Distribution. Turcinoemacheilus inexpectatus is known from the Greater Zab in Iraq, the Lesser Zab and the Sirvan in both Iran and Iraq. A detailed distribution map was published by Kaya et al. (2023).

Etymology. The new species is named in - for “not” and expectatus, Latin for “expected” because for 10 years, we had been confident that these populations were T. kosswigi , so their identification by Kaya et al. (2023) came as a great surprise. An adjective.

Habitat. This species is typically found in fast-flowing, clear, and cold-water parts of rivers and streams, often in rapids and riffles containing coarse gravel or rocks. They usually inhabit interspaces in bottom substrate.

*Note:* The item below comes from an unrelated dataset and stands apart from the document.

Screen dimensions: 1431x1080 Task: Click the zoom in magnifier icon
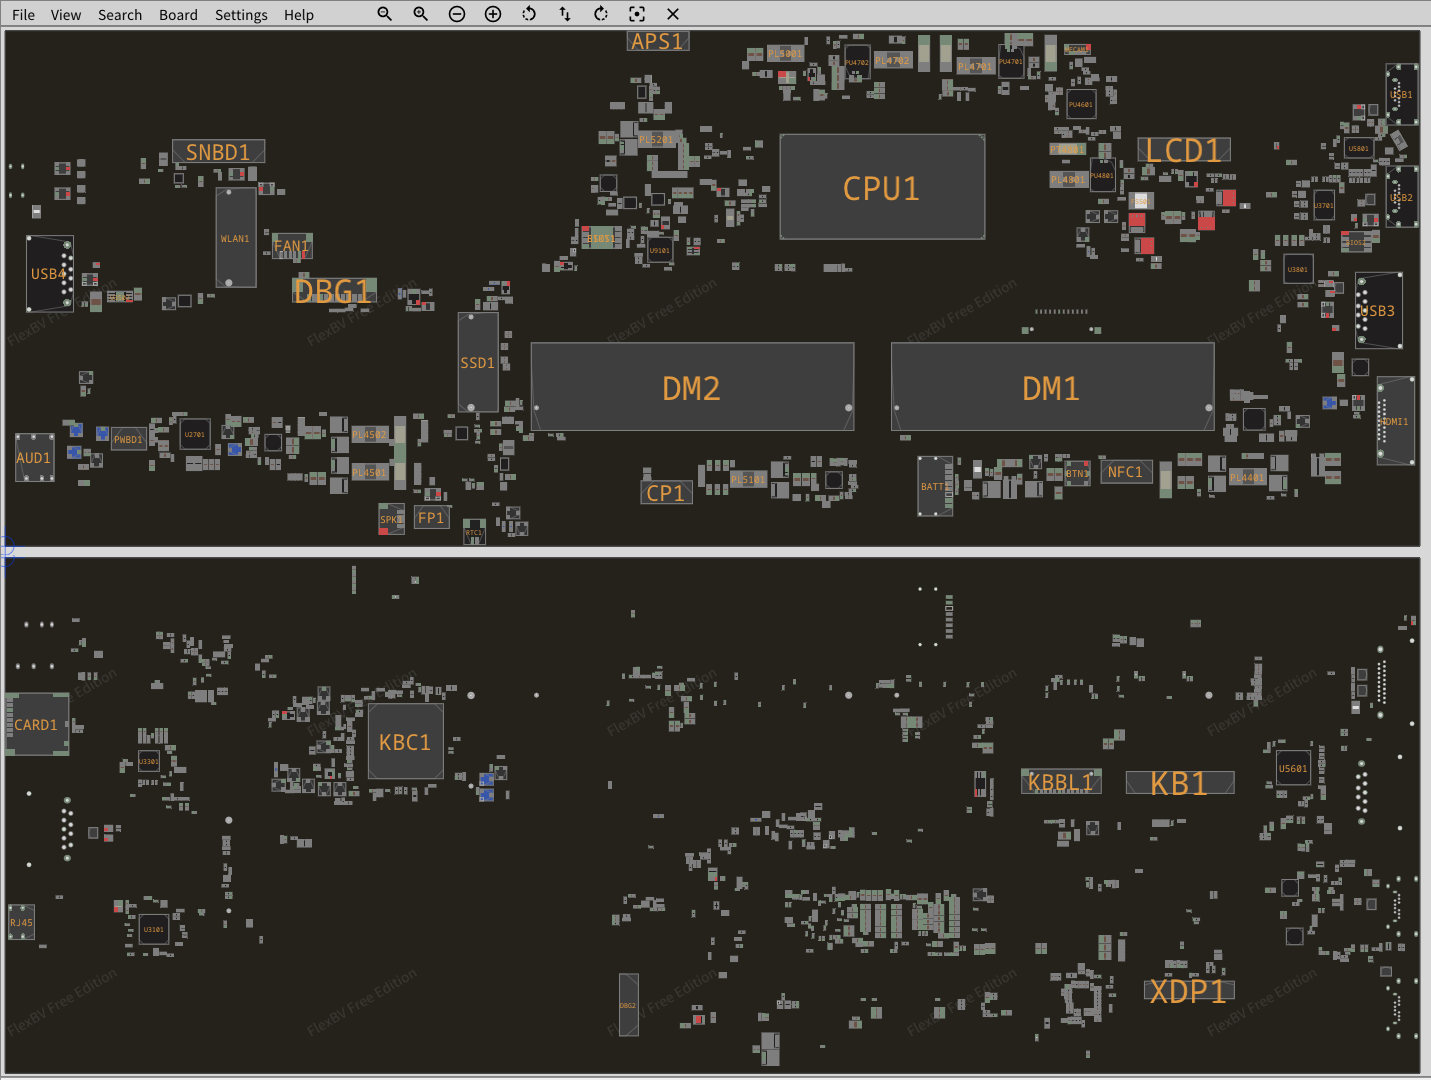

Remarks. Finding Turcinoemacheilus kosswigi to be restricted to the upper Greater Zab drainage, and the occurrence of two distinct species of this genus in this tributary of the Tigris ( Kaya et al. 2023), calls for the re-assessment of the conservation status of T. kosswigi i.e., Least Concern (LC) ( Freyhof 2014). As the species assessed as T. kosswigi is here described as T. inexpectatus , the conservation status LC might be correct for this species. Turcinoemacheilus kosswigi , on the other hand, might have a much smaller range and potentially qualify for a threatened category (Vulnerable, Endangered, or Critically Endangered). Detailed collection of data and information on distribution and threats is therefore much encouraged, and could contribute to our understanding of the conservation status of the species.

Naturally, it cannot be fully excluded that T. kosswigi and T. inexpectatus might co-occur or that both have a contact zone with potential for hybridisation. The loach fauna of the Greater Zab continues to be poorly studied, and more details on the distribution of both species is required.

Four species of the T.kosswigi group ( T. kosswigi , T.minimus , T.ekmekciae , T. inexpectatus ) are indistinguishable by meristic counts and poorly distinguished by morphometric characters and colour pattern. Especially T. ekmekciae and T. inexpectatus demonstrate high morphological variability which creates substantial overlap in many characters. This variability can only be detected, if fish from several populations are examined, as there is a considerable variation between populations. A similar case was recently published by Freyhof et al. (2022) on the loaches of the Oxynoemacheilus bergianus group, in which a high variability in colour patterns and morphometric characters was found between different populations within the same monophyletic clade, making it impossible to distinguish different molecular groups. A wide range of K2P distance values was detected for 10 molecular groups in the O. bergianus group, all indistinguishable by external characters. The distances between these molecular clades ranged from 0.6–5.9%. Following a large analysis of K2P distances in morphologically diagnosable species in Oxynoemacheilus , a threshold of 2.9% was applied to delineate populations, distinguishable by molecular characters, from morphologically indistinguishable species.

In the T. kosswigi group, all species ( T. kosswigi , T. minimus , T. ekmekciae , T. inexpectatus ) can be distinguished by morphological characters, even if these differences are small, and all species are separated by a K2P distances of more than 3.0% in their COI barcoding gene.

For the O. bergianus group, it is worth noting that Turan et al. (2023) described two new synonyms of O. simavicus ( O. melenicus and O. sakaryaensis ) to assign names to poorly differentiated molecular groups, disregarding the data presented by Freyhof et al. (2022). Freyhof et al. (2022) already show that characters used later by Turan et al. (2023) to distinguish O. simavicus , O. melenicus , and O. sakaryaensis are very variable, and that they do not allow to distinguish these species.